Egypt is a country that faces greed from big and prominent men. The economy is controlled to create power for monopolies and block entry of new firms. The control of the economy was by the government and military. The power was present for three decades. After liberation, there was still control which increased poverty and still blocks out opportunities for the masses. Australia also faces the some problems where prominent people prevent new technology. The elite people in the society do not see that technology is not good for the community because it’s disruptive, make old organization obsolete and redistribute wealth and political power. The reasons are why the elite people block progress (Oshri, Kotlarsky & Willcocks, 2009).
References
Kehal, H. S., & Singh, V. P. (2006). Outsourcing and off-shoring in the 21st century: A socio-economic perspective. Hershey, PA: Idea Group Pub.

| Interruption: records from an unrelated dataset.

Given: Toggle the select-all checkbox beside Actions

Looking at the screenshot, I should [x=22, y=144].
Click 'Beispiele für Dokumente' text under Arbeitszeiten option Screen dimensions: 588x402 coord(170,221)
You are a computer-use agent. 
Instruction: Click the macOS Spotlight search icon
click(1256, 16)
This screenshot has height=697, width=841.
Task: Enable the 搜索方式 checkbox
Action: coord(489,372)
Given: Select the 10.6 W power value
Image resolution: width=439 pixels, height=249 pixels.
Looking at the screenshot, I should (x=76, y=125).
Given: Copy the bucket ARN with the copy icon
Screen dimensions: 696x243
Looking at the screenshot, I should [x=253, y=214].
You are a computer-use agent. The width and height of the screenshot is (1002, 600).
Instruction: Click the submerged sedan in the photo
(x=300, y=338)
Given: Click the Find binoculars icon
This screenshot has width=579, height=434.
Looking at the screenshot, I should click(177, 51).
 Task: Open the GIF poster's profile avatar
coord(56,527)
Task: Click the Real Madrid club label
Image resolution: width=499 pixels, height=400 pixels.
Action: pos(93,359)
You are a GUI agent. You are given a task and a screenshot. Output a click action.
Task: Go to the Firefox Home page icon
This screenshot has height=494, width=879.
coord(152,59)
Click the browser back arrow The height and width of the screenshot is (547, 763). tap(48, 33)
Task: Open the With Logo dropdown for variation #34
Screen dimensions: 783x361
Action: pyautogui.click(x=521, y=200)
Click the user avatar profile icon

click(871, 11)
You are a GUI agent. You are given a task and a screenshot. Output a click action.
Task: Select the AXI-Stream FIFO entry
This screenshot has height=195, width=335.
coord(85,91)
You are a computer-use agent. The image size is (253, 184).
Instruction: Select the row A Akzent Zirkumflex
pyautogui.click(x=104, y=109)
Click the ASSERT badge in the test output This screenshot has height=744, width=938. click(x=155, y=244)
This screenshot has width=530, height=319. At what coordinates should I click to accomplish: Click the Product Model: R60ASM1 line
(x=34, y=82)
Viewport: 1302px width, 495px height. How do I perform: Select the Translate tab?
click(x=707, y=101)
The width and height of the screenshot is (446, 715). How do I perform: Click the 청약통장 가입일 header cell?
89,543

Organization for Economic Co-operation and Development & Source OECD (Online service). (2007). Off-shoring and Employment: Trends and impacts. S.l.: OECD.
Oshri, I., Kotlarsky, J., & Willcocks, L. (2009). The handbook of global outsourcing and off-shoring. Basingstoke, Hampshire: New York.
United States. (2004). foreign sources of supply: Assessment of the United States defense industrial base. Washington: U.S. G.P.O.
United States. (2009). National Industrial Security Program: Addressing the implications of globalization and foreign ownership for the defense industrial base. Washington: U.S. G.P.O.